「我々の敵は、もはや同業者ではない」この言葉が今、多くの
経営者に突きつけられています。これは早稲田大学ビジネスス
クールの入山章栄教授が著書『世界標準の経営理論』(ダイヤ
モンド社)で提起した、(新)レッドクイーン理論に通じる核
心です。

従来のレッドクイーン理論とは、スタンフォード大学のウィリ
アム・バーネット教授が提示した理論で、名前の由来は『鏡の
国のアリス』の「赤の女王」が発した「今の場所にとどまりた
ければ、今の倍の速さで走り続けなければならない」というセ
リフにあります。
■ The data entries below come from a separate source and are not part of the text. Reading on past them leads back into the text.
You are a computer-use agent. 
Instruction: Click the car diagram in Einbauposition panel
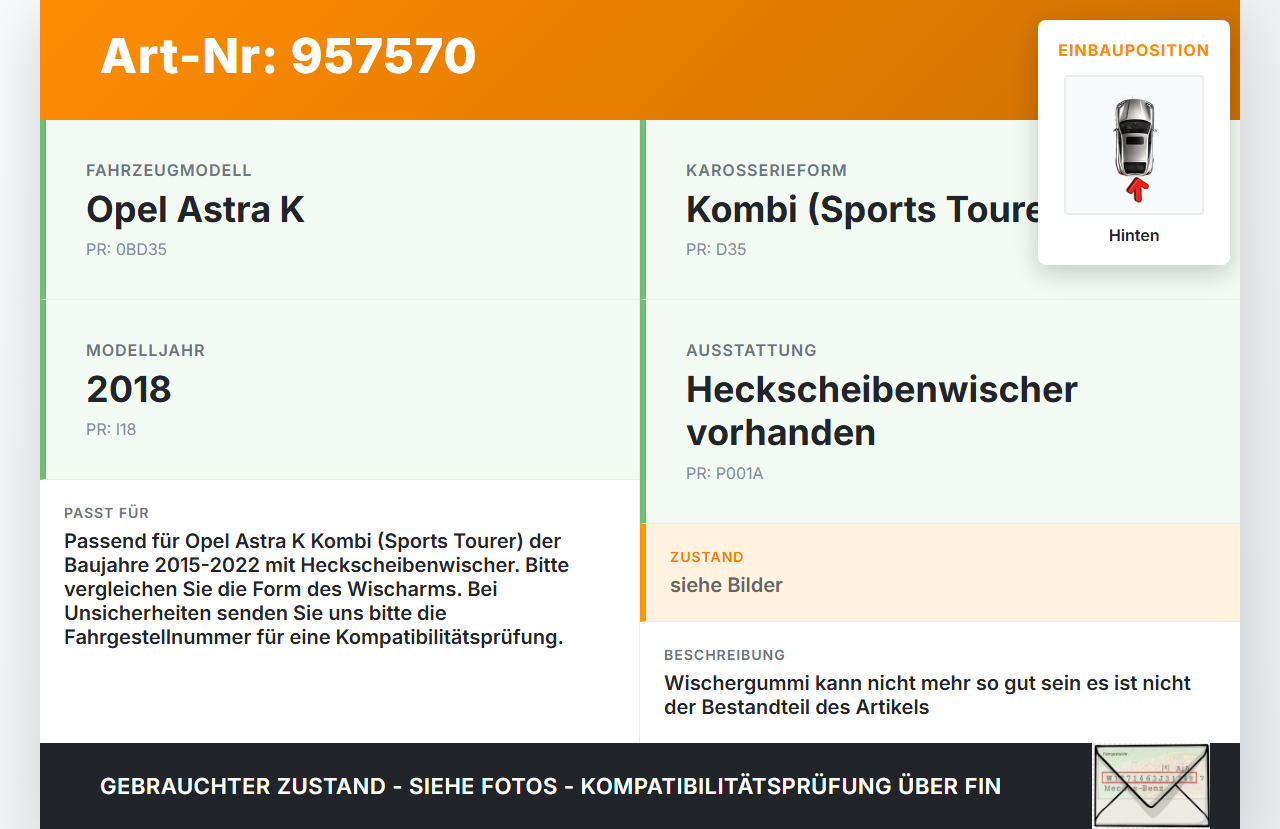tap(1134, 145)
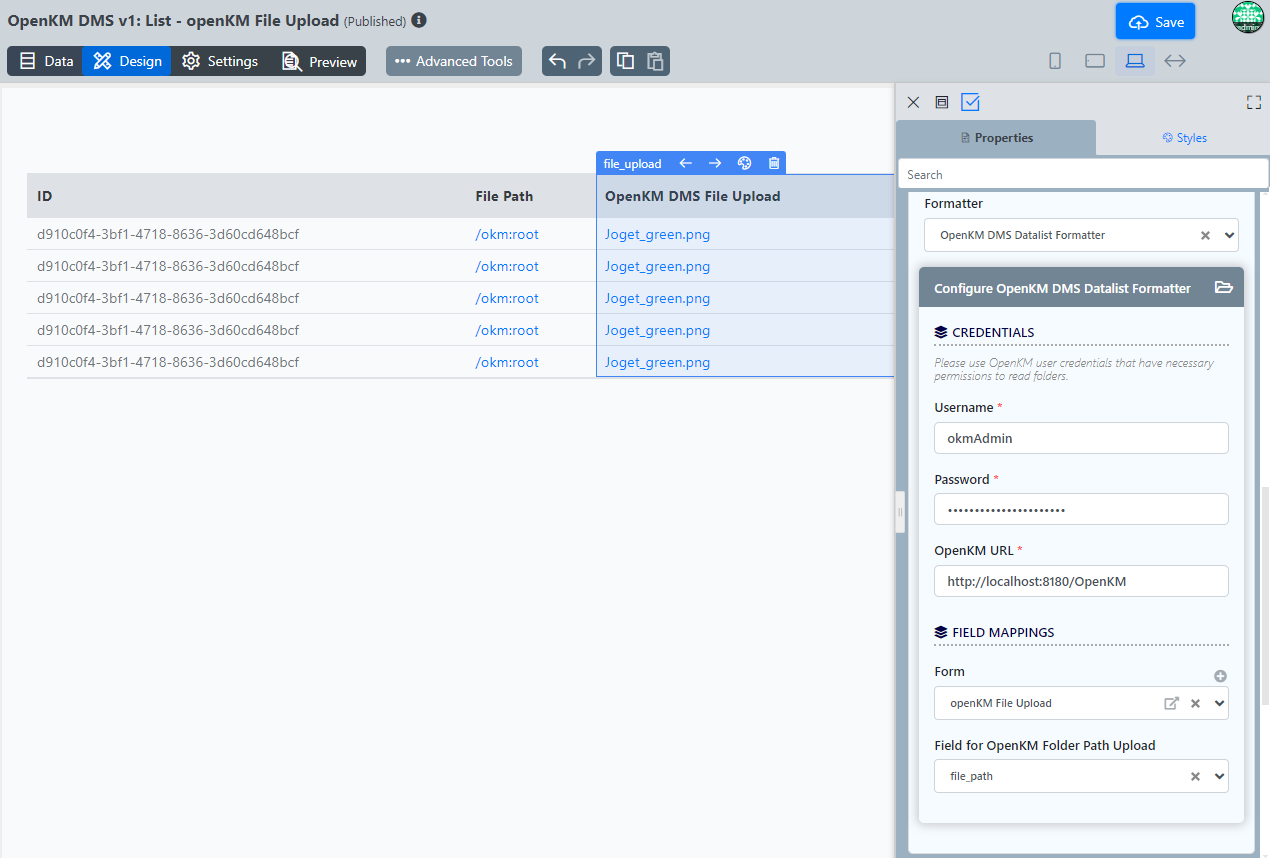This screenshot has height=858, width=1270.
Task: Move file_upload column left with arrow icon
Action: click(x=685, y=163)
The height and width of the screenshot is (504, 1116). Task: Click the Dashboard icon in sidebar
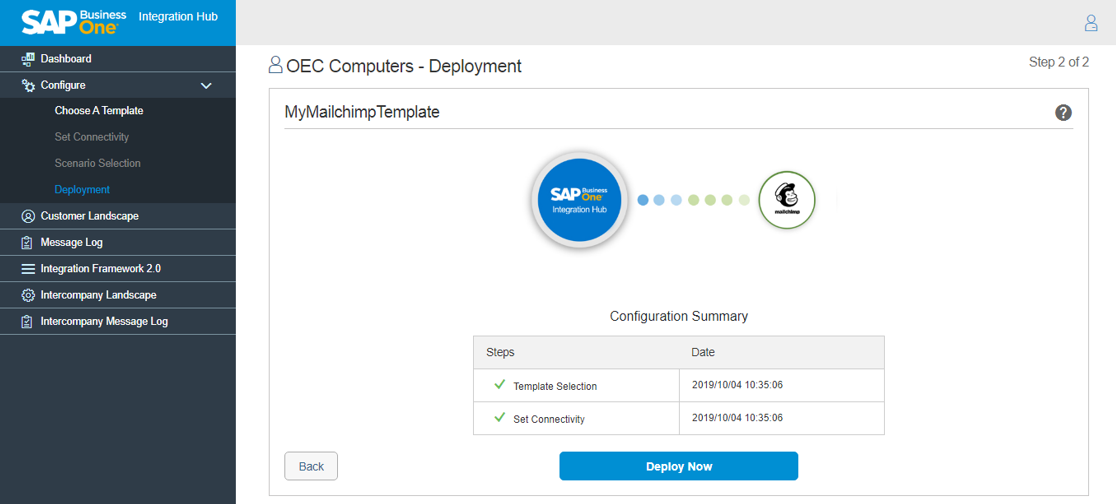click(x=28, y=59)
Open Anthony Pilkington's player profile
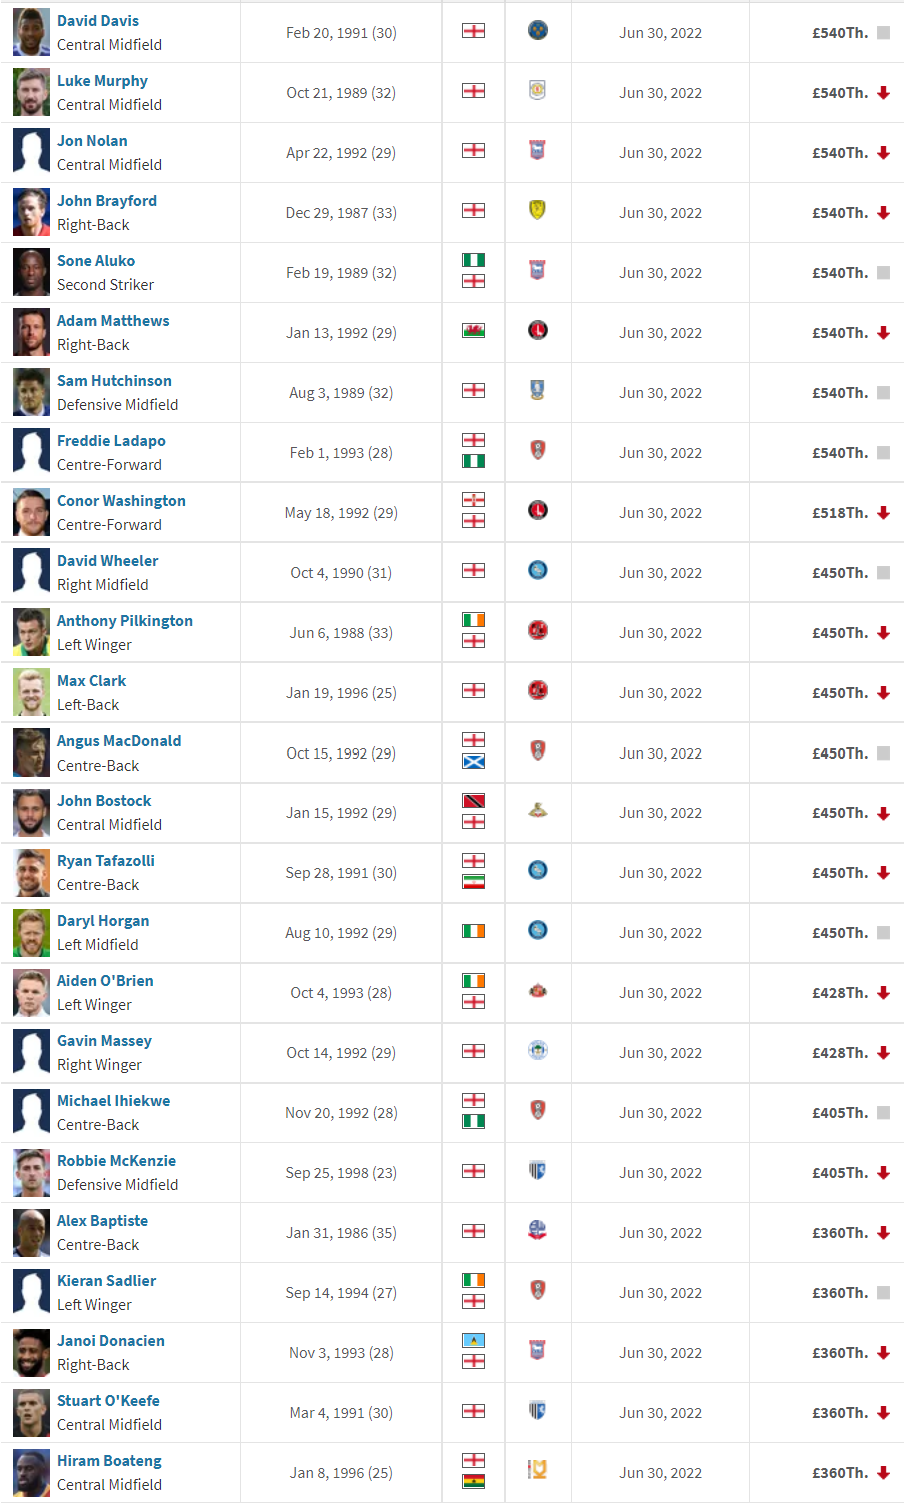Screen dimensions: 904x1504 pos(125,621)
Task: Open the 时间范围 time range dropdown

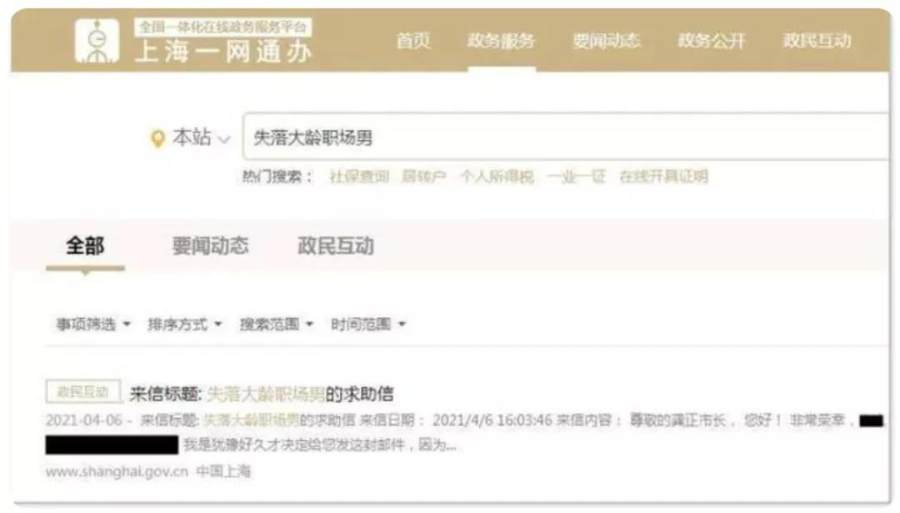Action: (x=368, y=324)
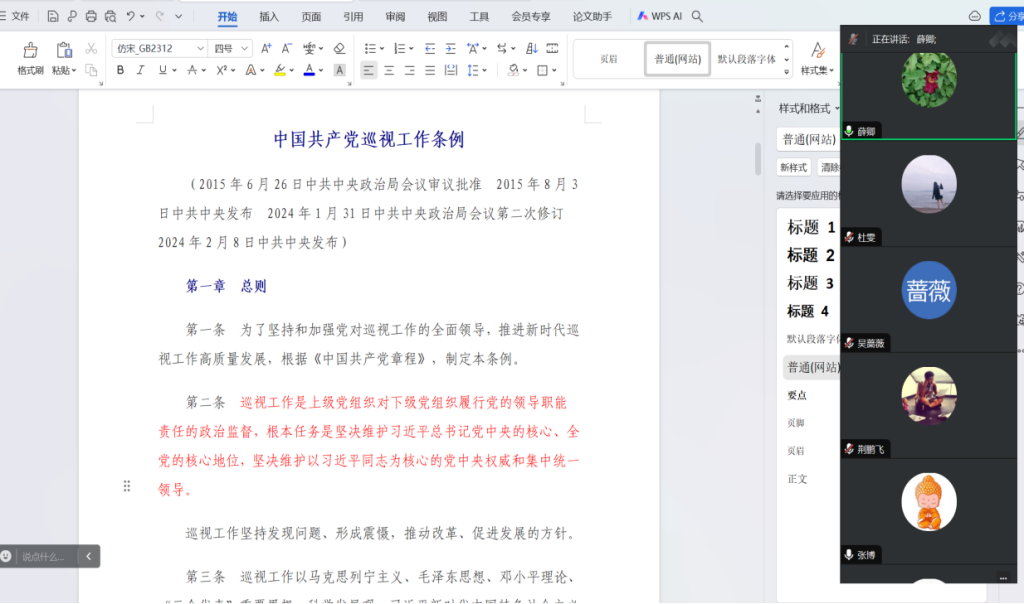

これは、周囲も進化し続ける世界では、自社
が現状維持するためにはそれ以上の努力をしなければならない
という示唆です。

この理論はまさに日本の製造業の発展過程に当てはまります。
高度経済成長期、企業同士が品質、精度、価格、納期といった
スペックで熾烈な競争を繰り広げ、その過程で驚異的な技術力
と生産性を獲得しました。世界に誇る「メイド・イン・ジャパ
ン」は、この競争の産物といえます。

しかし、それは同時に「スペックの同質化」をもたらしました。
つまり、競争の軸が似たり寄ったりになり、製品やサービスに
対する本質的な差別化が難しくなったのです。このような状態
にあると、業界全体が「進化しているようで、実は同じ場所に
とどまり続けている」状態に陥ります。

ここで登場するのが「(新)レッドクイーン理論」です。入山
教授は、キツネとウサギの例で説明します。キツネはウサギを
捕らえるために、ウサギはキツネから逃げるために、それぞれ
進化を続けてスピードを増します。しかし、空から猛禽類(タ
カやワシ)が飛来すれば、そのスピード競争は意味を失います。
異次元の脅威に対しては、従来の競争ルールでは太刀打ちでき
ないのです。

現代のビジネス環境では、まさにこの「空からの脅威」が次々
と登場しています。例えば、IT業界によるプラットフォーム
ビジネスが製造、流通、小売、金融、教育など、あらゆる業界
に変革をもたらしています。AIの進化、気候変動への対応、
消費者の価値観の変化なども、従来の「業界内の競争」では対
応しきれない課題です。

では、これにどう対応すべきか。まず第一に、視野を広げるこ
とが必要です。競争相手はもはや「隣の会社」ではありません。
顧客の選択肢は、業界の枠を超えて広がっています。たとえば、
車を買うのではなくカーシェアを選ぶ若者、家具を所有せずサ
ブスクで利用する家庭。こうした変化は、業界内のスペック競
争では捉えきれません。

次に、「顧客起点の発想」を徹底することです。同業者が何を
しているかよりも、顧客が何を求めているのか、どんな不満や
期待を持っているのかに耳を傾けるべきです。顧客の課題を起
点にビジネスモデルを再構築することで、新たな市場や価値の
創造につながります。

さらに、「異業種からの学び」も経営力を高める鍵になります。
製造業がサービス業のカスタマー体験設計から学ぶ、飲食業が
IT業界のサブスクリプションモデルを参考にするなど、視野
を広げることで新しい発想が生まれます。

中小企業にとっては、大企業に比べて意思決定が速く、小回り
が利くという強みがあります。柔軟な発想とスピーディな行動
こそが、変化の時代を生き抜く力となります。

今、私たちに求められているのは、「競争のスピードを上げる
こと」ではなく、「競争の枠組みそのものを見直すこと」です。
目の前の同業者との競争に勝つことが目的ではなく、顧客や社
会に選ばれ続ける企業となること。それが、中小企業がこれか
らの時代を生き残るための道筋です。